> **TASK REQUIREMENTS**
Reproduce the entries below with every instance of "Where should I click to" switched to "What should I click to" and nothing else altered.

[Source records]

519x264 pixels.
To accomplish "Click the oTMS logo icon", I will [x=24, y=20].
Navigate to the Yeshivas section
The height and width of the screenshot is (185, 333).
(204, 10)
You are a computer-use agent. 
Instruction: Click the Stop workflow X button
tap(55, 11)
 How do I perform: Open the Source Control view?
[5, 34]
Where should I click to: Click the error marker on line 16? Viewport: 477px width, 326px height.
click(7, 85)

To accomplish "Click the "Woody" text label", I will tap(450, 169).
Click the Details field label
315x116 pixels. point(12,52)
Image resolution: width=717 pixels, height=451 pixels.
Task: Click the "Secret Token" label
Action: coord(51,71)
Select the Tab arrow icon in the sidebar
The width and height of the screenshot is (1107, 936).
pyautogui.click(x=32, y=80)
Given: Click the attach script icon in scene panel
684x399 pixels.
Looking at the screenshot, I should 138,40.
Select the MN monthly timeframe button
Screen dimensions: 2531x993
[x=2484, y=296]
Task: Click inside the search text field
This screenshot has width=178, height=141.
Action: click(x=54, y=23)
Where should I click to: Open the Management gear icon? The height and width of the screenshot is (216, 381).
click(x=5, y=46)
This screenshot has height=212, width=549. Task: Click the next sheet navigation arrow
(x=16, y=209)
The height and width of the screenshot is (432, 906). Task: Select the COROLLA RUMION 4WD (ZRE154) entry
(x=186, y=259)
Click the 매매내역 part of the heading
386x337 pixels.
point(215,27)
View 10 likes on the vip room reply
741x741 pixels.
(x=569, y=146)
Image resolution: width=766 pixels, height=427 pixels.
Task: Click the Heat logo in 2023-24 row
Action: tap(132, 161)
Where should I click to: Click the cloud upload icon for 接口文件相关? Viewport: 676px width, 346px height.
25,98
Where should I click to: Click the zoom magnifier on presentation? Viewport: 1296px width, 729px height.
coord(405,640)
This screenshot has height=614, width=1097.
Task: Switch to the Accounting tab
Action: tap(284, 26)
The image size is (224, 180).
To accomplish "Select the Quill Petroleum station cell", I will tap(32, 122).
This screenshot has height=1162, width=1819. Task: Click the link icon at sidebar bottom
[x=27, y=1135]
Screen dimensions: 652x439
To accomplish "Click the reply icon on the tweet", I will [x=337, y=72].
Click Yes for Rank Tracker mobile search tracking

> **OUTPUT BELOW**
519x264 pixels.
To accomplish "Click the oTMS logo icon", I will [x=24, y=20].
Navigate to the Yeshivas section
The height and width of the screenshot is (185, 333).
(204, 10)
You are a computer-use agent. 
Instruction: Click the Stop workflow X button
tap(55, 11)
 How do I perform: Open the Source Control view?
[5, 34]
What should I click to: Click the error marker on line 16? Viewport: 477px width, 326px height.
click(7, 85)

To accomplish "Click the "Woody" text label", I will tap(450, 169).
Click the Details field label
315x116 pixels. point(12,52)
Image resolution: width=717 pixels, height=451 pixels.
Task: Click the "Secret Token" label
Action: coord(51,71)
Select the Tab arrow icon in the sidebar
The width and height of the screenshot is (1107, 936).
pyautogui.click(x=32, y=80)
Given: Click the attach script icon in scene panel
684x399 pixels.
Looking at the screenshot, I should 138,40.
Select the MN monthly timeframe button
Screen dimensions: 2531x993
[x=2484, y=296]
Task: Click inside the search text field
This screenshot has width=178, height=141.
Action: click(x=54, y=23)
What should I click to: Open the Management gear icon? The height and width of the screenshot is (216, 381).
click(x=5, y=46)
This screenshot has height=212, width=549. Task: Click the next sheet navigation arrow
(x=16, y=209)
The height and width of the screenshot is (432, 906). Task: Select the COROLLA RUMION 4WD (ZRE154) entry
(x=186, y=259)
Click the 매매내역 part of the heading
386x337 pixels.
point(215,27)
View 10 likes on the vip room reply
741x741 pixels.
(x=569, y=146)
Image resolution: width=766 pixels, height=427 pixels.
Task: Click the Heat logo in 2023-24 row
Action: tap(132, 161)
What should I click to: Click the cloud upload icon for 接口文件相关? Viewport: 676px width, 346px height.
25,98
What should I click to: Click the zoom magnifier on presentation? Viewport: 1296px width, 729px height.
coord(405,640)
This screenshot has height=614, width=1097.
Task: Switch to the Accounting tab
Action: tap(284, 26)
The image size is (224, 180).
To accomplish "Select the Quill Petroleum station cell", I will tap(32, 122).
This screenshot has height=1162, width=1819. Task: Click the link icon at sidebar bottom
[x=27, y=1135]
Screen dimensions: 652x439
To accomplish "Click the reply icon on the tweet", I will [x=337, y=72].
Click Yes for Rank Tracker mobile search tracking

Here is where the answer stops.